Child Genius or Craft Time?

By | 6:38 PM
Every once in a while, a very young artist will emerge under an explosion of popularity and a general ‘wow’ factor. We as artists mumble and rub our feet in the dirt, not knowing exactly how to react against a child anomaly in the art world. I believe that we are simply confusing the associations attached to the artist in question. An artist is an artist, no matter their demographic. When artist’s submissions are juried for an exhibit, names are left at the door for the sake of fairness in adjudication. So when deciding the worth of work made by ‘genius child-prodigy’, a very objective stance must be taken in order to detach the associations you as a judge/viewer have with the artist.  Subjectivity is one of the largest foes and friends of art itself, so it is logical to assume that if it is necessary to judge an artist, each artist must be judged subjectively and individually.

Most recently, an artist of four years old is showing at a Tony Chelsea Gallery in NYC. Her name is Aelita Andre and she was first on the news at a tender two years old. She paints hyper-abstraction, some recognizable objects but mostly color swatches and splatters. Despite the rumors that her parents push her to paint in a certain way, it is also said that she is talented, that her art is a recognizable attribute to prove natural endowment.  In the subjectivity of art, can there be such a thing as a ‘natural ability’ to become famous? If this girl would have born to the same family 70 years in the past, would her work leave the refrigerator even if she tried to exhibit? Being a successful artist means being in the right place at the right time around the right people, and it seldom has to do with the art itself.  Artists at an adult age are painting similar pictures to her but selling them for thousands less because they were not in her situation. Does that make them less important to the movement they are contributing to? I would suppose it is up to us viewers to decide their place in history. Malcolm Gladwell said that it takes approximately 10,000 hours to become a master at a skill, which furthers the idea that it is impossible to be talented at art because it is something to be worked on and perfected. Aelita Andre is the currency of the art world, that is to say, her worth is based on the worth given to her and not her intrinsic value.

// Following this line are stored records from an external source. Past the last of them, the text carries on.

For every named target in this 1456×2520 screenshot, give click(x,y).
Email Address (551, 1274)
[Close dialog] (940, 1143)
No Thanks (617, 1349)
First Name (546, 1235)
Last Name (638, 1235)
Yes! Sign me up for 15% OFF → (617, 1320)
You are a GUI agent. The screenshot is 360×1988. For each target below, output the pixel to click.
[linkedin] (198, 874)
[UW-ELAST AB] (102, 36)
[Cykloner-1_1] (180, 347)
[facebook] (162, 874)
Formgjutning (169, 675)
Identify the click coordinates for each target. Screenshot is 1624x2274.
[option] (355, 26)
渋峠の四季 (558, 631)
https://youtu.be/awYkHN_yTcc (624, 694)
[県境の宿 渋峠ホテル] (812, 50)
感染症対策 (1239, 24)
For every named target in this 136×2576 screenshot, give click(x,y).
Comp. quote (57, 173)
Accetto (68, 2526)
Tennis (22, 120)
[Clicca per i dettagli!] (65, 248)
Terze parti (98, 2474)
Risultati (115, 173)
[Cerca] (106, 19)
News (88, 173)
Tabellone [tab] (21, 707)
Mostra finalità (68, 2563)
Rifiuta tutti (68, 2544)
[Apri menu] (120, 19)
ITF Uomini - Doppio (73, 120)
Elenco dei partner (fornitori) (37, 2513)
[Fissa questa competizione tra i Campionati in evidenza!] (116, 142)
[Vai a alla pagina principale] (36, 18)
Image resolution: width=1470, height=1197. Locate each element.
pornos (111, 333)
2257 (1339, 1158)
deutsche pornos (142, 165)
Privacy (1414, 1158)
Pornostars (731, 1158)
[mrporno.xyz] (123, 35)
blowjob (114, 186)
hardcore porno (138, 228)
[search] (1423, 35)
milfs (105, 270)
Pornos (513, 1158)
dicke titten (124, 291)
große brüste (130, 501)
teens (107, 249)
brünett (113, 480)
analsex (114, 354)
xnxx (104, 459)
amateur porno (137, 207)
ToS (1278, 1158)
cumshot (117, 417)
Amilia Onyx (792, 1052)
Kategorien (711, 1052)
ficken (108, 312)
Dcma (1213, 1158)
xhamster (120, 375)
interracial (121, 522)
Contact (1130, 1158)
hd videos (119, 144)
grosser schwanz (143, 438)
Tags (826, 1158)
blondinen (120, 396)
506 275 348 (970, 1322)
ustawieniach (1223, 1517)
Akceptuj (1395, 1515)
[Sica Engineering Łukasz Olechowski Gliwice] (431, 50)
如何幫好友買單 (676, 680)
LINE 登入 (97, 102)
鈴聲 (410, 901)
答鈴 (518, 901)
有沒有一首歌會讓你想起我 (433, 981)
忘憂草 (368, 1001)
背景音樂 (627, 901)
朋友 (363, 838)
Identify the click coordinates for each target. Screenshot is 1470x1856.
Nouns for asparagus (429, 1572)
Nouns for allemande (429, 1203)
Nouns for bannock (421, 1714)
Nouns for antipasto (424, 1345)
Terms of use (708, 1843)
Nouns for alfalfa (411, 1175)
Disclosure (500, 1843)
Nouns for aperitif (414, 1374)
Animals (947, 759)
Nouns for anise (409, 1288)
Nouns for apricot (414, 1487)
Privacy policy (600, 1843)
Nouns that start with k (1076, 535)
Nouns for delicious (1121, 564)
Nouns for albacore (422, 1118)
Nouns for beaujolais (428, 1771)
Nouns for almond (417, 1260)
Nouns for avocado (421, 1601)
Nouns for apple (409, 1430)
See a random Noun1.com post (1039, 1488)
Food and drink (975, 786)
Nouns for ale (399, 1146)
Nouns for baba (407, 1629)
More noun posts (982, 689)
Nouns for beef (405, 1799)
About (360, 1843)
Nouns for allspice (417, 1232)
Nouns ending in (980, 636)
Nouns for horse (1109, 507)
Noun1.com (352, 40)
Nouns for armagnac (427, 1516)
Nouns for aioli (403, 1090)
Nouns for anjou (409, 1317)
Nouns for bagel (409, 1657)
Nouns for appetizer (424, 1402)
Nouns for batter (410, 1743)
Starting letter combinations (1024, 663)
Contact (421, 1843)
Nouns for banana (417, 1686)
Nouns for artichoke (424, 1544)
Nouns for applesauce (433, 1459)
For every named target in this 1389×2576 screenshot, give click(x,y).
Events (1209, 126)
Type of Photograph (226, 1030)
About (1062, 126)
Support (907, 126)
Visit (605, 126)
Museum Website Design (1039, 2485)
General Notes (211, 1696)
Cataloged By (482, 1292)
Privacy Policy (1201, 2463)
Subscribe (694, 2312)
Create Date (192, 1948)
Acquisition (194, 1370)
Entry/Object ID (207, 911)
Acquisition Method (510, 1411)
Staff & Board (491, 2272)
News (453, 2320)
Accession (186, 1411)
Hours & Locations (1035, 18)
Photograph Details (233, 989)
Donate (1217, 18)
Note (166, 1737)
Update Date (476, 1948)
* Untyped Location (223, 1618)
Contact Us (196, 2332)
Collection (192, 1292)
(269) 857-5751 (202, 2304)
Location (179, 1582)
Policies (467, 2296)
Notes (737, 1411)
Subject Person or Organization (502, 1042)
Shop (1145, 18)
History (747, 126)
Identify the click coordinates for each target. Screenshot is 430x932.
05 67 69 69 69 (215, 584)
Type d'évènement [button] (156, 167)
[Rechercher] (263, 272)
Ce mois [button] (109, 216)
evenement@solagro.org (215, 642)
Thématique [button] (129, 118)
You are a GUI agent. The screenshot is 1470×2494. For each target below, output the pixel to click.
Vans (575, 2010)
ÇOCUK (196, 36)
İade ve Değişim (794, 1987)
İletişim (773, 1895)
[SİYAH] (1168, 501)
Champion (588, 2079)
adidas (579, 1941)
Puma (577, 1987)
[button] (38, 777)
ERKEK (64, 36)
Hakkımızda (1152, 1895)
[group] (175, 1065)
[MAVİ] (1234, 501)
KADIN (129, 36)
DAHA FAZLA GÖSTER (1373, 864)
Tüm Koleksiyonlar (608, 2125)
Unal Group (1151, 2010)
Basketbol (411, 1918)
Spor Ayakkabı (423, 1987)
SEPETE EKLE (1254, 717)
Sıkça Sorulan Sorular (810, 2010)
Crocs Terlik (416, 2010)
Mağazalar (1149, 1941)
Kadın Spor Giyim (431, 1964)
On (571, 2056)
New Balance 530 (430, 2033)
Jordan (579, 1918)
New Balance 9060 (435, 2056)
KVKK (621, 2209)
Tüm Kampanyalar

Aelita Andre and her parents in the studio




I was impressed by the work of child prodigy Akiane. Her surrealist paintings of ethereal universes touch on the fleeting imaginations and philosophies of our own world. Her canvas is always balanced and harmonious, and her realism is unmatched by some painters that I have seen myself in galleries and museums. However this is nothing new to the art world. From renaissance times until the industrial revolution, many artists set off to begin their careers at ages 7 and above. Rembrandt was 14 when his portraits started evolving and he took an internship to being his career. Andre Masson was 11 when he entered the Académie Royale des Beaux-arts. He spent the rest of his life, starving himself and doing drugs to get the same effects he could when he was younger through automatism. The world of art is a fickle mistress just as any other adult field of society. Should six year olds be given a corner office with a junior vice president’s responsibilities? Should 4 year olds be exposed to the cutthroat art world? I think patience is the more prudent option, until the artist him/herself can decide the impact of their art in the world.

Akiane with one of her highly publicised works



Artist/contributing writer Dustin E. Parr, emerging art historian and fine artist, focusing on defining the role of artists in the chaotic times of contemporary art.